2. Reactive kill fallback

On kernels without CONFIG_BPF_KPROBE_OVERRIDE (all major cloud providers), the agent uses reactive kill (SIGKILL after detection) instead of synchronous blocking. This is the expected behavior on GKE, EKS, and AKS.

Reactive kill is still effective

The race window between detection and SIGKILL is microseconds. An attacker reading /proc/pid/environ gets killed before they can exfiltrate the data over the network, because the network send is also monitored and blocked.

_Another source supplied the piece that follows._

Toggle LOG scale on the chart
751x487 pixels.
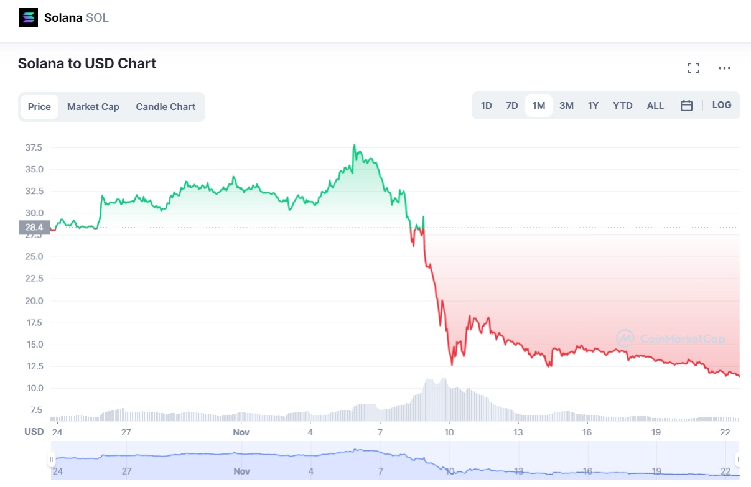click(x=721, y=105)
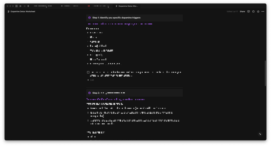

3. Application uses io_uring

cloudtaser blocks io_uring_setup() for protected processes because io_uring bypasses buffer-level monitoring. Applications requiring io_uring must use standard syscalls instead.


Ring Buffer Errors

Symptom: Agent logs show ring buffer read errors, or the health endpoint reports unhealthy.

Diagnosis:

kubectl logs -n cloudtaser-system -l app.kubernetes.io/name=cloudtaser-ebpf | grep "ring buffer"

Common causes:

1. Consecutive read failures

The agent tracks consecutive ring buffer read errors. After 10 consecutive failures, it marks itself unhealthy and stops the event reader:

{"level":"ERROR","msg":"ring buffer reader failed repeatedly, stopping","consecutive_errors":10}

This typically indicates the BPF ring buffer file descriptor has become invalid. Restart the agent pod:

kubectl rollout restart daemonset -n cloudtaser-system cloudtaser-ebpf

2. Event channel full

If the agent logs "event channel full, dropping event", the user-space event processing pipeline cannot keep up with kernel event volume. This happens under extreme syscall load from monitored processes.

Mitigation:

  • Reduce the number of monitored PIDs
  • Disable LOG_ALL if enabled (it generates events for every syscall, not just violations)
  • Increase agent CPU limits to allow faster event processing

3. Ring buffer map not found

If the agent fails with "events ring buffer map not found", the BPF object file may be corrupted or incompatible with the running kernel. Verify the eBPF object path:

kubectl exec -n cloudtaser-system <ebpf-pod> -- ls -la /opt/cloudtaser/secret_monitor.o

Secret Region Protection Not Working

Symptom: The eBPF agent is running but does not detect access to protected process memory.

Diagnosis:

# Check if the agent has registered any protected pod cgroups
kubectl logs -n cloudtaser-system -l app.kubernetes.io/name=cloudtaser-ebpf | grep "registered"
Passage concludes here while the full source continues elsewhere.